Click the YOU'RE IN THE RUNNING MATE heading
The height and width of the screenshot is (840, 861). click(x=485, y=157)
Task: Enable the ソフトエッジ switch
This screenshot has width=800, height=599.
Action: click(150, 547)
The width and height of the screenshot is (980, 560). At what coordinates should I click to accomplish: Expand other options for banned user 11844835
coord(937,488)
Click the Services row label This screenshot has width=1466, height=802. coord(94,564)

...

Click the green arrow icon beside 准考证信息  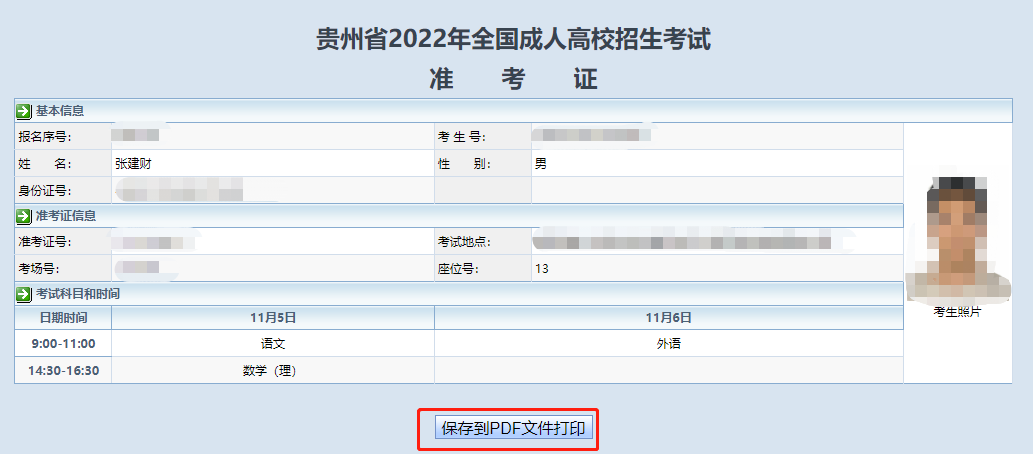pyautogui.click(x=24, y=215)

Task statement: From the material above, set down exactly the lines starting at the one with "Click the YOU'RE IN THE RUNNING MATE heading" and ending at the one with "Click the Services", end lines included.

Response for this exercise:
Click the YOU'RE IN THE RUNNING MATE heading
The height and width of the screenshot is (840, 861). click(x=485, y=157)
Task: Enable the ソフトエッジ switch
This screenshot has width=800, height=599.
Action: click(150, 547)
The width and height of the screenshot is (980, 560). At what coordinates should I click to accomplish: Expand other options for banned user 11844835
coord(937,488)
Click the Services row label This screenshot has width=1466, height=802. coord(94,564)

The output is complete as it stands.